Stated problem
Return the material verbatim from its first line through the line containing "Looking at the", inclusive. Omit the pictures from your output.

## Start Record list

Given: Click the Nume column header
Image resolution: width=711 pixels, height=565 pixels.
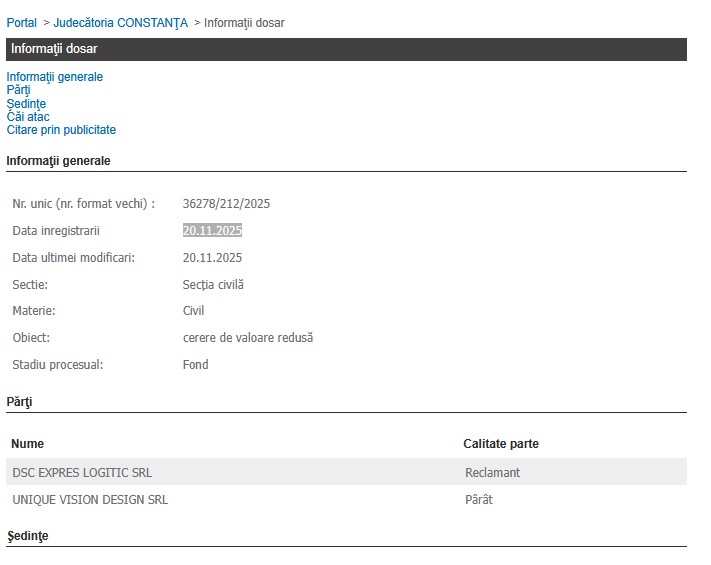Looking at the screenshot, I should point(28,444).
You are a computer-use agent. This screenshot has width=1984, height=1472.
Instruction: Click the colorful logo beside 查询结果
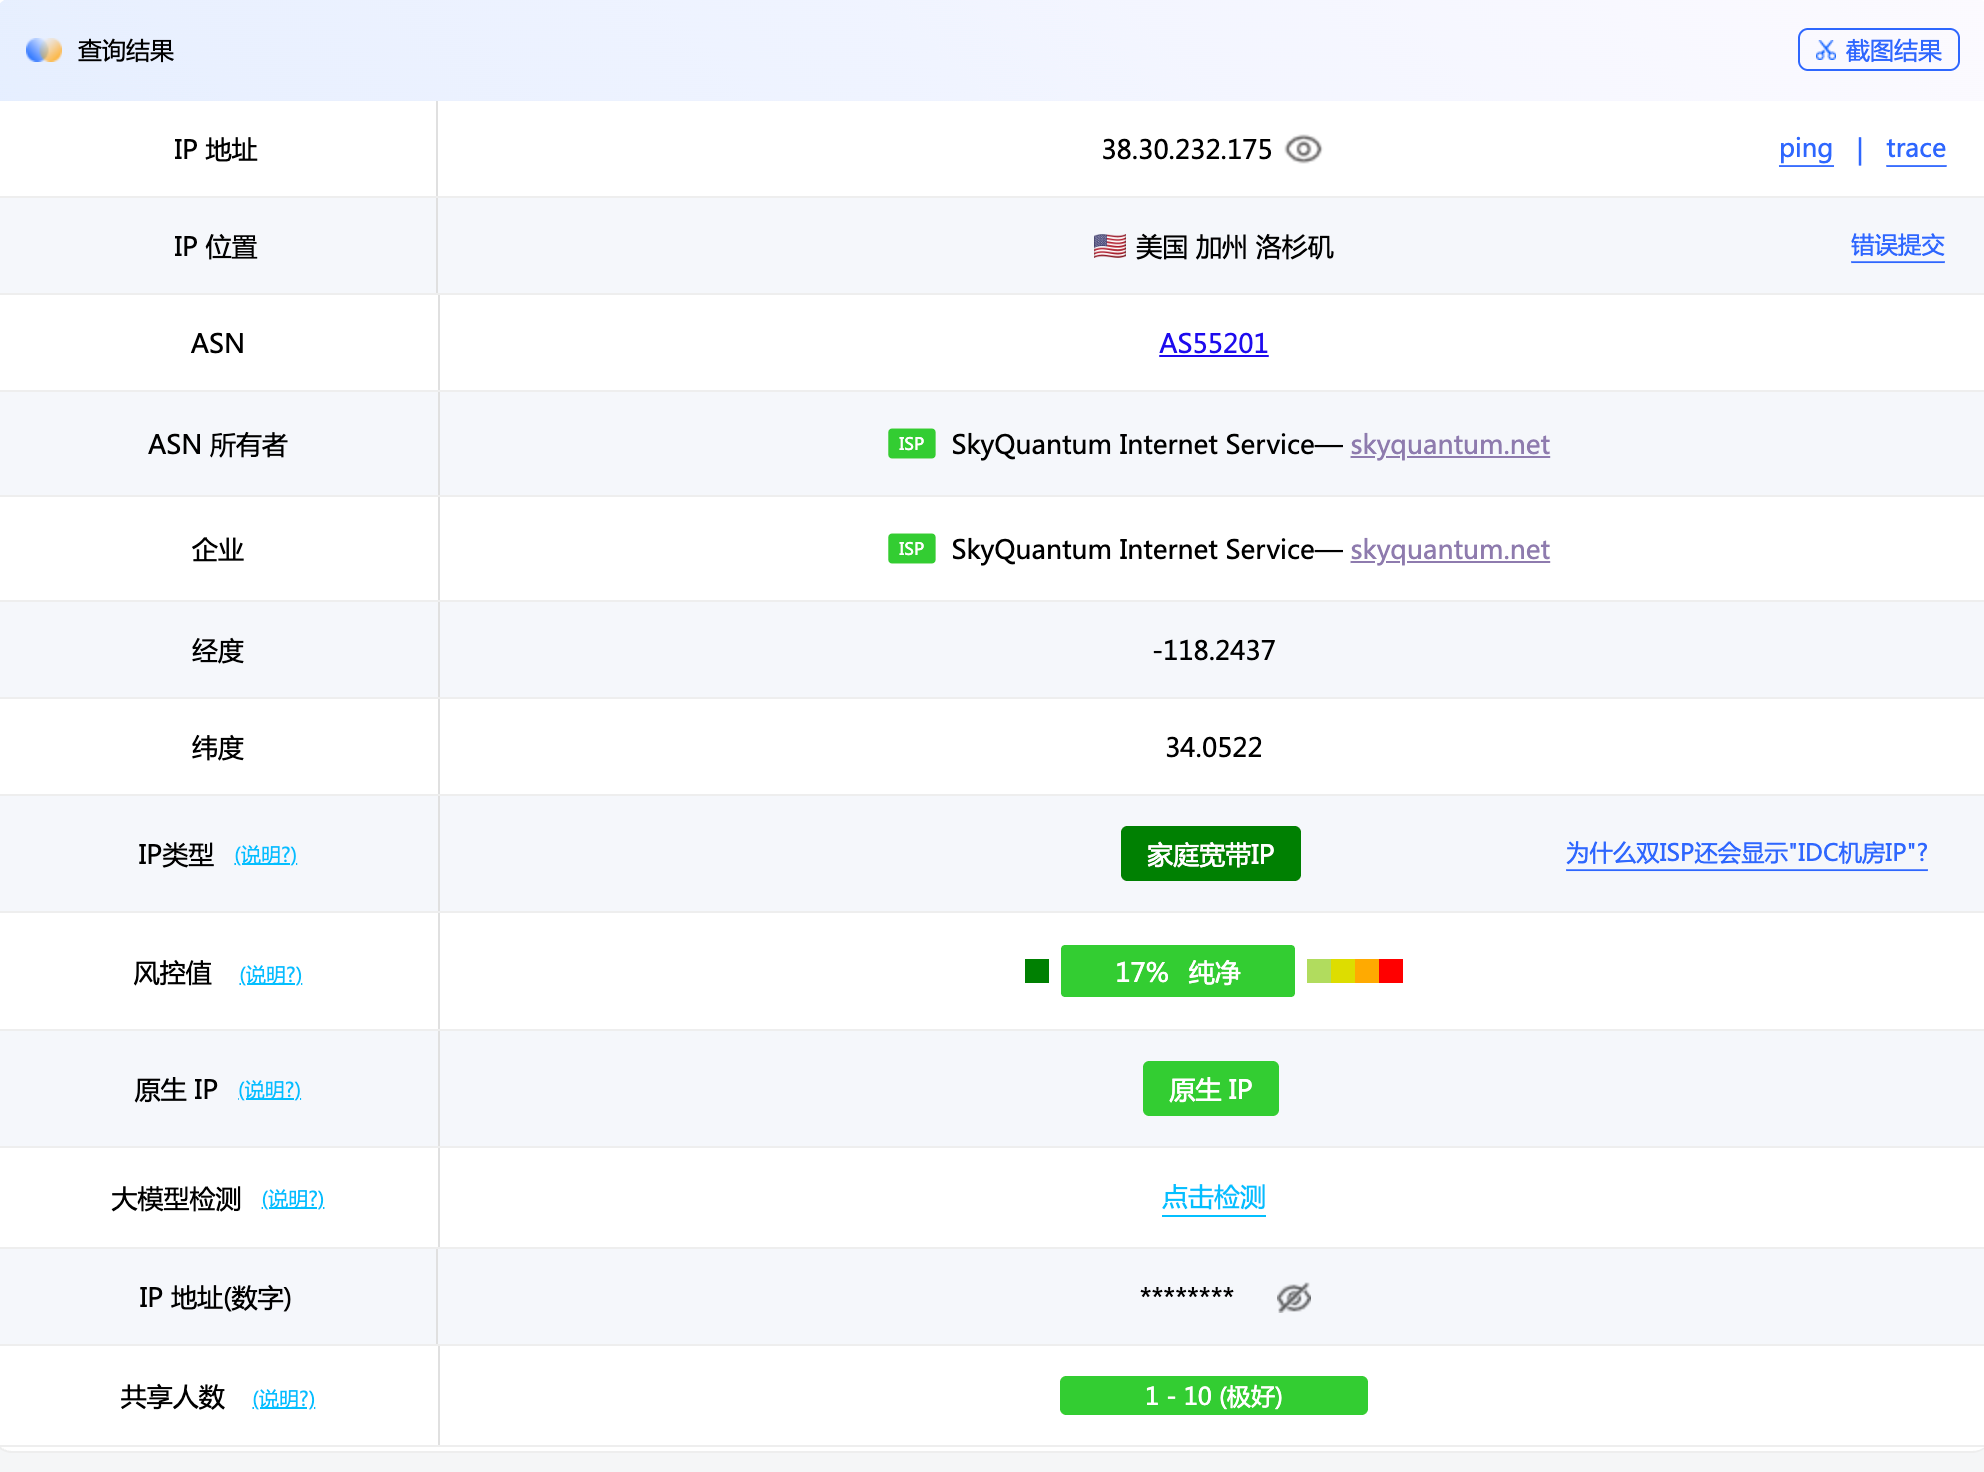44,50
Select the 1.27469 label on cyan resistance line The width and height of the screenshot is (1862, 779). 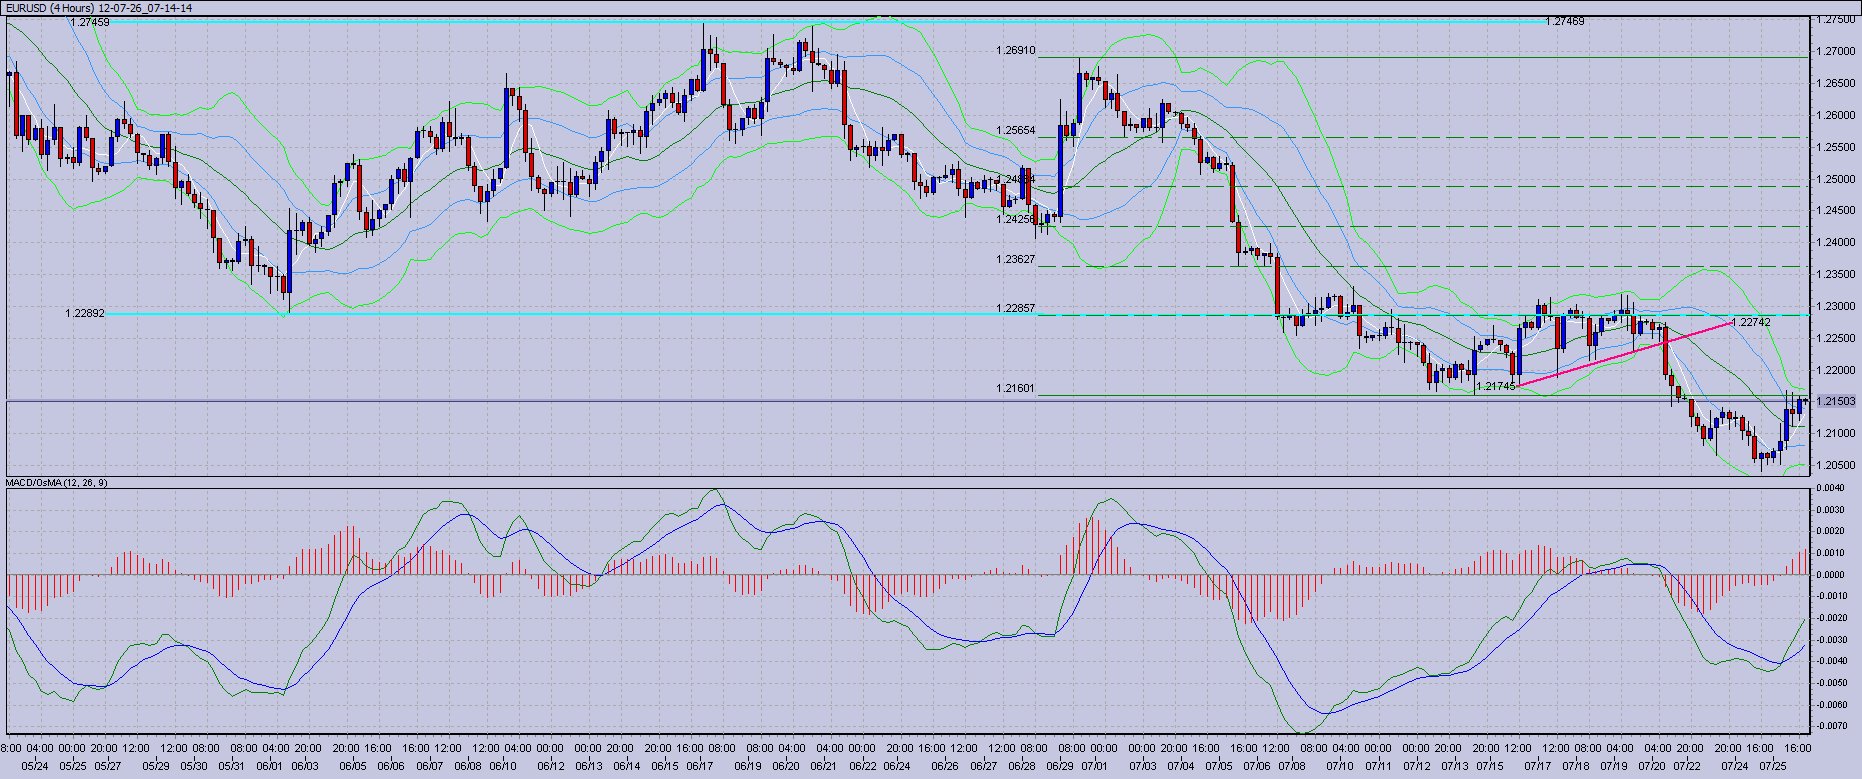point(1565,21)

## End Record list

Answer for this exercise
Given: Click the Nume column header
Image resolution: width=711 pixels, height=565 pixels.
Looking at the screenshot, I should point(28,444).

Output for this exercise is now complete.